A Hertzsprung-Russell Diagram is a type of scatterplot that plots the temperatures of stars(or their spectral classifications) against the absolute magnitude of their luminosities(how much electromagnetic energy they radiate). These plots mainly serve to visualize the relationship between the luminosities and temperatures of stars. Using the data from H-R Diagrams, we can make inferences on the other properties of stars.

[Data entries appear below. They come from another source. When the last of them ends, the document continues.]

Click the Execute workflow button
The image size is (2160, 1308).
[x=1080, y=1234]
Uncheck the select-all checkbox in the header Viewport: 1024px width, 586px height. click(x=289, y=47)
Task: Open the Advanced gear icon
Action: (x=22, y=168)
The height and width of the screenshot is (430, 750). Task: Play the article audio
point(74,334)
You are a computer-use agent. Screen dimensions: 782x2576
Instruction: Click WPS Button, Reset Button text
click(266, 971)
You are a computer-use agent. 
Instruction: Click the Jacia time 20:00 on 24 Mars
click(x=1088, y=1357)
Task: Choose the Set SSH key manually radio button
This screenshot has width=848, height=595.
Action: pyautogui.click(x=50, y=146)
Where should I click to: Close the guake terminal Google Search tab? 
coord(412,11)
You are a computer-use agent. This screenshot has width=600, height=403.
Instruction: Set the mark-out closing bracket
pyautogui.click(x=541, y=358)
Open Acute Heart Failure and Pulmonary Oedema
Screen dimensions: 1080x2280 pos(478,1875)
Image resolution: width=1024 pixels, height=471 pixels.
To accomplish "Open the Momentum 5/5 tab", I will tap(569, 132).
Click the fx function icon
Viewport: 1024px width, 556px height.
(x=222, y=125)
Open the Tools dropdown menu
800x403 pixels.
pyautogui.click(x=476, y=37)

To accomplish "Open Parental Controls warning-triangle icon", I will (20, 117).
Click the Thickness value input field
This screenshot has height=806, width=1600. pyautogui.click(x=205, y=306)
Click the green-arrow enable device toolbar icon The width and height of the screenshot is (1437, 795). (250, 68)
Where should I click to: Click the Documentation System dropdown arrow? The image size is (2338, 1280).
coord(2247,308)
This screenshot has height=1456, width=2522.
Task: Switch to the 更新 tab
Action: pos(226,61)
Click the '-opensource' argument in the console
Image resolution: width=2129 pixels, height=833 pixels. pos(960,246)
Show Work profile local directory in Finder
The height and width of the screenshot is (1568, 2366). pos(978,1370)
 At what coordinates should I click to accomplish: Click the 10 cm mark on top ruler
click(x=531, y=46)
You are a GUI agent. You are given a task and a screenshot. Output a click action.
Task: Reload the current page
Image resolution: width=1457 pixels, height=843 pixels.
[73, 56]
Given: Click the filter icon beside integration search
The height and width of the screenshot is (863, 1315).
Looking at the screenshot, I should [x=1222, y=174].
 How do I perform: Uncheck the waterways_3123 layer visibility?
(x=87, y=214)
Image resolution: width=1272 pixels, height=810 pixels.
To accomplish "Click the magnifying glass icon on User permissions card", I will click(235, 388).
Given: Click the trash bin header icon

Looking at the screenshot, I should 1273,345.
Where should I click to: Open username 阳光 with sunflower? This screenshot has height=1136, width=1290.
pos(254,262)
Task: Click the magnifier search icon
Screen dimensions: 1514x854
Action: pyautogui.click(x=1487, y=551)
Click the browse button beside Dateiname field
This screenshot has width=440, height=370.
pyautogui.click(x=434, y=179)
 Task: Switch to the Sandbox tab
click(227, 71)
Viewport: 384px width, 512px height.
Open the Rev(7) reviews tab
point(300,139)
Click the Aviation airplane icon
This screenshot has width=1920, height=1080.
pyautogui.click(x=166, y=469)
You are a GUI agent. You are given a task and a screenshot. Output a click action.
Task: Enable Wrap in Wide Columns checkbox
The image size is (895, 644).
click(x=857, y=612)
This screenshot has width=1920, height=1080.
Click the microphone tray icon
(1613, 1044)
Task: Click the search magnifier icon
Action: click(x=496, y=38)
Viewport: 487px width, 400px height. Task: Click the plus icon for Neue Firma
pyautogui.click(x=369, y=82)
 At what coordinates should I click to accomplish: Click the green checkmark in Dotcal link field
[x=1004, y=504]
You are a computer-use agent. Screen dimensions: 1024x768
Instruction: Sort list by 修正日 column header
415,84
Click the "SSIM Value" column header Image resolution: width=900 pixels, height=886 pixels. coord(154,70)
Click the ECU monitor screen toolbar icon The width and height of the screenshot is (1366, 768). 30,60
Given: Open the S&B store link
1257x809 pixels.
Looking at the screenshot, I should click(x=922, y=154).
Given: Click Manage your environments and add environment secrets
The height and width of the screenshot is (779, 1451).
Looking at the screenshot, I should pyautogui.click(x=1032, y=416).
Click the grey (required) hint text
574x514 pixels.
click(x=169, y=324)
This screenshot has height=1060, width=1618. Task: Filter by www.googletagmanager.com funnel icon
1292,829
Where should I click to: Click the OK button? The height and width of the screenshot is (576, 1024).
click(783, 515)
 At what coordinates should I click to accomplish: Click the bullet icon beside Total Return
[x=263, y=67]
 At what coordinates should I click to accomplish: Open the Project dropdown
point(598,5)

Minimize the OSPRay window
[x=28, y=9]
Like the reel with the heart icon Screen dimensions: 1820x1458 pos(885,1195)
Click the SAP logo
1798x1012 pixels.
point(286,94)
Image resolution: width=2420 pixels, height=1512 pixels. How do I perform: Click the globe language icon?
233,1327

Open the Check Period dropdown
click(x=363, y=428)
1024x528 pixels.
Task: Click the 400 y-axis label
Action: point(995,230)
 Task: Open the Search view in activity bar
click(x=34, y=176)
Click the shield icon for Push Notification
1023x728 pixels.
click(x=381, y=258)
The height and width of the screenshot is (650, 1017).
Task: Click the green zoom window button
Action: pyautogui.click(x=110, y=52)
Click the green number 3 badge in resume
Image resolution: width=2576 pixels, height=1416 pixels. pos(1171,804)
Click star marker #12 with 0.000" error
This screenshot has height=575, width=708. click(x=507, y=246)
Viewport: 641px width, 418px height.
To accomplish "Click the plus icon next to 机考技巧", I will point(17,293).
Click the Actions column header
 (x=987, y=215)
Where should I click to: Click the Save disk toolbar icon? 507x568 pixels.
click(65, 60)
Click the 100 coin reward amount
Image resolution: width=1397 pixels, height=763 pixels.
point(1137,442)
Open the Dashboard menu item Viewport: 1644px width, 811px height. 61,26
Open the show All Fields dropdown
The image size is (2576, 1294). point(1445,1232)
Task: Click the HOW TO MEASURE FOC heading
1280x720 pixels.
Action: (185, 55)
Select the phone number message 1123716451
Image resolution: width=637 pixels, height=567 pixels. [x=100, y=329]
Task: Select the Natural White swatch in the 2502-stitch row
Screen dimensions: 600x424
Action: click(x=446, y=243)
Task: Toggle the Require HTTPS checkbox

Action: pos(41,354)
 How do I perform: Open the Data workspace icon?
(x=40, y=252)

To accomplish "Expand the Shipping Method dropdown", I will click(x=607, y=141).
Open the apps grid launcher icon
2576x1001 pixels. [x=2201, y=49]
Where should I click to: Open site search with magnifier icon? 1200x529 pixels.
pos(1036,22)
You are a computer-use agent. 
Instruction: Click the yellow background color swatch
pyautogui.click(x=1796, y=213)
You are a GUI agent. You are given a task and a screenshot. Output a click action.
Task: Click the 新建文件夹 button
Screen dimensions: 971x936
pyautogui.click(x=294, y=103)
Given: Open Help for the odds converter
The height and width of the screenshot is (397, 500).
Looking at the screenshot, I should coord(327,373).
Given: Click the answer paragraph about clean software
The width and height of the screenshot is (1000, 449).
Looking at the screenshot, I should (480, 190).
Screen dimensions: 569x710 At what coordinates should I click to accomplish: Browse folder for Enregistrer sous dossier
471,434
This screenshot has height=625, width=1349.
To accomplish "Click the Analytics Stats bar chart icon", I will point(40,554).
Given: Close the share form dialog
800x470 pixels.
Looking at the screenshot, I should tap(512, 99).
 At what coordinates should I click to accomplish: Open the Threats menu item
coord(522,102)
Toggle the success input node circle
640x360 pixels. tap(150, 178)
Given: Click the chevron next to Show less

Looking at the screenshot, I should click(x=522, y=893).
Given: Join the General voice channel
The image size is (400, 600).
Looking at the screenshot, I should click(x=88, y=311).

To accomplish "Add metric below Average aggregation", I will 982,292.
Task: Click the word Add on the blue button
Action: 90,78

As you can notice, there are three distinct "regions" in the diagram: the main sequence, the upper right, and the lower left. During the main sequence, stars, including the Sun, are in the process of fusing hydrogen in their cores. To the upper right are where supergiants and red giants lie. It may seem weird why these stars have peculiar placement on the plot because in general, during the main sequence, the greater the temperature of the star, the greater its luminosity. However, these stars are specifically supergiants and red giants, which expanded because they burnt out their hydrogen fuel, causing their inner cores to contract and their outer cores to expand. Since giant stars don't burn as much hydrogen, they aren't outputting as much energy, causing them to be generally cooler than other stars. On the lower left side of the plot, one will mainly see white dwarfs. The reason why white dwarfs are so hot is because of the way they are formed(which is expanded upon on the page corresponding to white dwarfs). However, this doesn't make them luminous as they don't have an active energy source so they slowly cool over time.

For stars in the main sequence, we can make the inference that the lower a star is on the main sequence(less luminous and temperature), the lower its mass will be. Conversely, if a star is higher up on the main sequence(more luminous and hot), it'll have a greater mass. This means that the main sequence is essentially a diagonal line of stellar mass(going up and to the right). Why is this so? Well, if a star has a lot of mass, its self-gravity will cause there to be more pressure towards the inner core. This means that the pressure exerted by nuclear fusion must be greater if it's being pushed by a greater self-gravitation. If the pressure exerted by nuclear fusion is greater, then there must be more nuclear fusion occurring in general. This increase in nuclear fusion increases the brightness of the main sequence star on the outside along with the surface temperature.